-- EXERCISE --
A word-for-word repeat of the records below is what this calls for.

-- DATA --
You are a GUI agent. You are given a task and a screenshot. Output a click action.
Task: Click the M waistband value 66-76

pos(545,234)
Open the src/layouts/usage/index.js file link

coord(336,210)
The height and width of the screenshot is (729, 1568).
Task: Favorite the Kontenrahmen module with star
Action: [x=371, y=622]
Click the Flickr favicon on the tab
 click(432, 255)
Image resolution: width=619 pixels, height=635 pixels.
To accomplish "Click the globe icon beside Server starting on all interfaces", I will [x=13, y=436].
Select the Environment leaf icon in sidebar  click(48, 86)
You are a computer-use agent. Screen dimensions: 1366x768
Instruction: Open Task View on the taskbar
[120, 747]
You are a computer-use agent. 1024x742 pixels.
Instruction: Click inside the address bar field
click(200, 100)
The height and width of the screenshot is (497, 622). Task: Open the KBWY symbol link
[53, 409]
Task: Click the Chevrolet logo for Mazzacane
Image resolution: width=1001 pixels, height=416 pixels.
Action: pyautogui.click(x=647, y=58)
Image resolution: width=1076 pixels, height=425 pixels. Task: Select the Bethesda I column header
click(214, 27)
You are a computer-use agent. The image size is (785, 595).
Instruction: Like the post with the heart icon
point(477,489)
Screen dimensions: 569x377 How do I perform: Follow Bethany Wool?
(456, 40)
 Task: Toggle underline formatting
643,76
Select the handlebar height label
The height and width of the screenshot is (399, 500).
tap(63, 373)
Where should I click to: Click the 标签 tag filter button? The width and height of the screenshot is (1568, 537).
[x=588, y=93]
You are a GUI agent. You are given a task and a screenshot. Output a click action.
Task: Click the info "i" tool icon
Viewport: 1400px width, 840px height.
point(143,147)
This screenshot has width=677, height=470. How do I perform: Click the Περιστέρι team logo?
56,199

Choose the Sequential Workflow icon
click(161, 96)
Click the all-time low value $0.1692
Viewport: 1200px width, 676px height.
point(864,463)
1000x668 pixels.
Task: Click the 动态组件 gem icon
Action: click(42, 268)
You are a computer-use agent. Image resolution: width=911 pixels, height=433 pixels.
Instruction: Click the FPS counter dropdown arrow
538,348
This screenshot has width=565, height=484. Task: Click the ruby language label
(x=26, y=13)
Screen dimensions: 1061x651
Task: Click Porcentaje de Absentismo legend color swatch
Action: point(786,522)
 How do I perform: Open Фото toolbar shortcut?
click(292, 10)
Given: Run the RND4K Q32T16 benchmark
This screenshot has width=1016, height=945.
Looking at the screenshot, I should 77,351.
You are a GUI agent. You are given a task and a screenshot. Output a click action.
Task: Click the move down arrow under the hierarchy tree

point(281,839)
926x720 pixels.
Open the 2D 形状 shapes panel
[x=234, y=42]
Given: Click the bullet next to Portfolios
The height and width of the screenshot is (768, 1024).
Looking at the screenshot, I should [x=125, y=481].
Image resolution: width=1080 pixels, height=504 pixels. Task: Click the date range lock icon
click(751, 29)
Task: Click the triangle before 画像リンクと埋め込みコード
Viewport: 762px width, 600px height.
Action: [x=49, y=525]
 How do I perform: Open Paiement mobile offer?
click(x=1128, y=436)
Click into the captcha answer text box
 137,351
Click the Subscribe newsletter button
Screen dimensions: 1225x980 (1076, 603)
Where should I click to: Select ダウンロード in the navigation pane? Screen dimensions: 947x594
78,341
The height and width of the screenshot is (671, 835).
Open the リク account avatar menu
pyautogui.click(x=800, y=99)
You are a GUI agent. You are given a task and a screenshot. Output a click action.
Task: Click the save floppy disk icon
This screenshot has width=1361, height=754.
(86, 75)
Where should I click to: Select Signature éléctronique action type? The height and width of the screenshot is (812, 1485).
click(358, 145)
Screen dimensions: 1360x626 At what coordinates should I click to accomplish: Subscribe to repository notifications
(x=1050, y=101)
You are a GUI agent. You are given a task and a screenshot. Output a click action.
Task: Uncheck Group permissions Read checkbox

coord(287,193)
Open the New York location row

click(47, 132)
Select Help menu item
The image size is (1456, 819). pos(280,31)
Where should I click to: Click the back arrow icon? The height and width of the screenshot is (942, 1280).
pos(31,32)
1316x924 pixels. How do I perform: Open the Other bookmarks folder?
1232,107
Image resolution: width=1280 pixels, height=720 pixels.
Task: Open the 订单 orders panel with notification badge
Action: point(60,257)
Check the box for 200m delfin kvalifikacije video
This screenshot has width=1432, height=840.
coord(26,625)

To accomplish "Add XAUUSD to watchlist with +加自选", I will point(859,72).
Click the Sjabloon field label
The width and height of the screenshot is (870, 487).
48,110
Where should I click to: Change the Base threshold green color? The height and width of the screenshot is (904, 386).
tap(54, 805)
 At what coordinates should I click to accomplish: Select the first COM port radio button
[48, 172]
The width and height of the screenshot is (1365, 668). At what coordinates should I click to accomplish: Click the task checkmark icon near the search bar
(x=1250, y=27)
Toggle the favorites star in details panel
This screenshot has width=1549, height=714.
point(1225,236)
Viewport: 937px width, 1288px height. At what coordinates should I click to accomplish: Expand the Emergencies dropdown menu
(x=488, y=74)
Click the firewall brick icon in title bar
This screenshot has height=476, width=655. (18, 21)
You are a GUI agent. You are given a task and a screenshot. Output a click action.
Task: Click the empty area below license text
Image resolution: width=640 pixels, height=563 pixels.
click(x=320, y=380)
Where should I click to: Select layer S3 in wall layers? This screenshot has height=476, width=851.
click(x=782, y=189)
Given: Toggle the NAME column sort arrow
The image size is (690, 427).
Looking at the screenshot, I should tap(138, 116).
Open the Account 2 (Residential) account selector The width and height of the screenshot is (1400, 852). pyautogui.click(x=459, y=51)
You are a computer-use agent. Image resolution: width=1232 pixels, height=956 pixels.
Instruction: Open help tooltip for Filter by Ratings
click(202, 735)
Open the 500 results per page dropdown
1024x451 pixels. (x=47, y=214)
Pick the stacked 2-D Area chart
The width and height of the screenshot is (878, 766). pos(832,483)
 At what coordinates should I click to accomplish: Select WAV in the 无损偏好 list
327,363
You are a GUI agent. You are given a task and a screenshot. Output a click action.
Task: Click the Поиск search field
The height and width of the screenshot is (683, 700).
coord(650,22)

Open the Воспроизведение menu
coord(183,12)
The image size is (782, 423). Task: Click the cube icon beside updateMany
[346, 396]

-- REPLY TO THE EXERCISE --
You are a GUI agent. You are given a task and a screenshot. Output a click action.
Task: Click the M waistband value 66-76

pos(545,234)
Open the src/layouts/usage/index.js file link

coord(336,210)
The height and width of the screenshot is (729, 1568).
Task: Favorite the Kontenrahmen module with star
Action: [x=371, y=622]
Click the Flickr favicon on the tab
 click(432, 255)
Image resolution: width=619 pixels, height=635 pixels.
To accomplish "Click the globe icon beside Server starting on all interfaces", I will [x=13, y=436].
Select the Environment leaf icon in sidebar  click(48, 86)
You are a computer-use agent. Screen dimensions: 1366x768
Instruction: Open Task View on the taskbar
[120, 747]
You are a computer-use agent. 1024x742 pixels.
Instruction: Click inside the address bar field
click(200, 100)
The height and width of the screenshot is (497, 622). Task: Open the KBWY symbol link
[53, 409]
Task: Click the Chevrolet logo for Mazzacane
Image resolution: width=1001 pixels, height=416 pixels.
Action: pyautogui.click(x=647, y=58)
Image resolution: width=1076 pixels, height=425 pixels. Task: Select the Bethesda I column header
click(214, 27)
You are a computer-use agent. The image size is (785, 595).
Instruction: Like the post with the heart icon
point(477,489)
Screen dimensions: 569x377 How do I perform: Follow Bethany Wool?
(456, 40)
 Task: Toggle underline formatting
643,76
Select the handlebar height label
The height and width of the screenshot is (399, 500).
tap(63, 373)
Where should I click to: Click the 标签 tag filter button? The width and height of the screenshot is (1568, 537).
[x=588, y=93]
You are a GUI agent. You are given a task and a screenshot. Output a click action.
Task: Click the info "i" tool icon
Viewport: 1400px width, 840px height.
point(143,147)
This screenshot has width=677, height=470. How do I perform: Click the Περιστέρι team logo?
56,199

Choose the Sequential Workflow icon
click(161, 96)
Click the all-time low value $0.1692
Viewport: 1200px width, 676px height.
point(864,463)
1000x668 pixels.
Task: Click the 动态组件 gem icon
Action: click(42, 268)
You are a computer-use agent. Image resolution: width=911 pixels, height=433 pixels.
Instruction: Click the FPS counter dropdown arrow
538,348
This screenshot has width=565, height=484. Task: Click the ruby language label
(x=26, y=13)
Screen dimensions: 1061x651
Task: Click Porcentaje de Absentismo legend color swatch
Action: point(786,522)
 How do I perform: Open Фото toolbar shortcut?
click(292, 10)
Given: Run the RND4K Q32T16 benchmark
This screenshot has width=1016, height=945.
Looking at the screenshot, I should 77,351.
You are a GUI agent. You are given a task and a screenshot. Output a click action.
Task: Click the move down arrow under the hierarchy tree

point(281,839)
926x720 pixels.
Open the 2D 形状 shapes panel
[x=234, y=42]
Given: Click the bullet next to Portfolios
The height and width of the screenshot is (768, 1024).
Looking at the screenshot, I should [x=125, y=481].
Image resolution: width=1080 pixels, height=504 pixels. Task: Click the date range lock icon
click(751, 29)
Task: Click the triangle before 画像リンクと埋め込みコード
Viewport: 762px width, 600px height.
Action: [x=49, y=525]
 How do I perform: Open Paiement mobile offer?
click(x=1128, y=436)
Click into the captcha answer text box
 137,351
Click the Subscribe newsletter button
Screen dimensions: 1225x980 (1076, 603)
Where should I click to: Select ダウンロード in the navigation pane? Screen dimensions: 947x594
78,341
The height and width of the screenshot is (671, 835).
Open the リク account avatar menu
pyautogui.click(x=800, y=99)
You are a GUI agent. You are given a task and a screenshot. Output a click action.
Task: Click the save floppy disk icon
This screenshot has width=1361, height=754.
(86, 75)
Where should I click to: Select Signature éléctronique action type? The height and width of the screenshot is (812, 1485).
click(358, 145)
Screen dimensions: 1360x626 At what coordinates should I click to accomplish: Subscribe to repository notifications
(x=1050, y=101)
You are a GUI agent. You are given a task and a screenshot. Output a click action.
Task: Uncheck Group permissions Read checkbox

coord(287,193)
Open the New York location row

click(47, 132)
Select Help menu item
The image size is (1456, 819). pos(280,31)
Where should I click to: Click the back arrow icon? The height and width of the screenshot is (942, 1280).
pos(31,32)
1316x924 pixels. How do I perform: Open the Other bookmarks folder?
1232,107
Image resolution: width=1280 pixels, height=720 pixels.
Task: Open the 订单 orders panel with notification badge
Action: point(60,257)
Check the box for 200m delfin kvalifikacije video
This screenshot has width=1432, height=840.
coord(26,625)

To accomplish "Add XAUUSD to watchlist with +加自选", I will point(859,72).
Click the Sjabloon field label
The width and height of the screenshot is (870, 487).
48,110
Where should I click to: Change the Base threshold green color? The height and width of the screenshot is (904, 386).
tap(54, 805)
 At what coordinates should I click to accomplish: Select the first COM port radio button
[48, 172]
The width and height of the screenshot is (1365, 668). At what coordinates should I click to accomplish: Click the task checkmark icon near the search bar
(x=1250, y=27)
Toggle the favorites star in details panel
This screenshot has width=1549, height=714.
point(1225,236)
Viewport: 937px width, 1288px height. At what coordinates should I click to accomplish: Expand the Emergencies dropdown menu
(x=488, y=74)
Click the firewall brick icon in title bar
This screenshot has height=476, width=655. (18, 21)
You are a GUI agent. You are given a task and a screenshot. Output a click action.
Task: Click the empty area below license text
Image resolution: width=640 pixels, height=563 pixels.
click(x=320, y=380)
Where should I click to: Select layer S3 in wall layers? This screenshot has height=476, width=851.
click(x=782, y=189)
Given: Toggle the NAME column sort arrow
The image size is (690, 427).
Looking at the screenshot, I should tap(138, 116).
Open the Account 2 (Residential) account selector The width and height of the screenshot is (1400, 852). pyautogui.click(x=459, y=51)
You are a computer-use agent. Image resolution: width=1232 pixels, height=956 pixels.
Instruction: Open help tooltip for Filter by Ratings
click(202, 735)
Open the 500 results per page dropdown
1024x451 pixels. (x=47, y=214)
Pick the stacked 2-D Area chart
The width and height of the screenshot is (878, 766). pos(832,483)
 At what coordinates should I click to accomplish: Select WAV in the 无损偏好 list
327,363
You are a GUI agent. You are given a task and a screenshot. Output a click action.
Task: Click the Поиск search field
The height and width of the screenshot is (683, 700).
coord(650,22)

Open the Воспроизведение menu
coord(183,12)
The image size is (782, 423). Task: Click the cube icon beside updateMany
[346, 396]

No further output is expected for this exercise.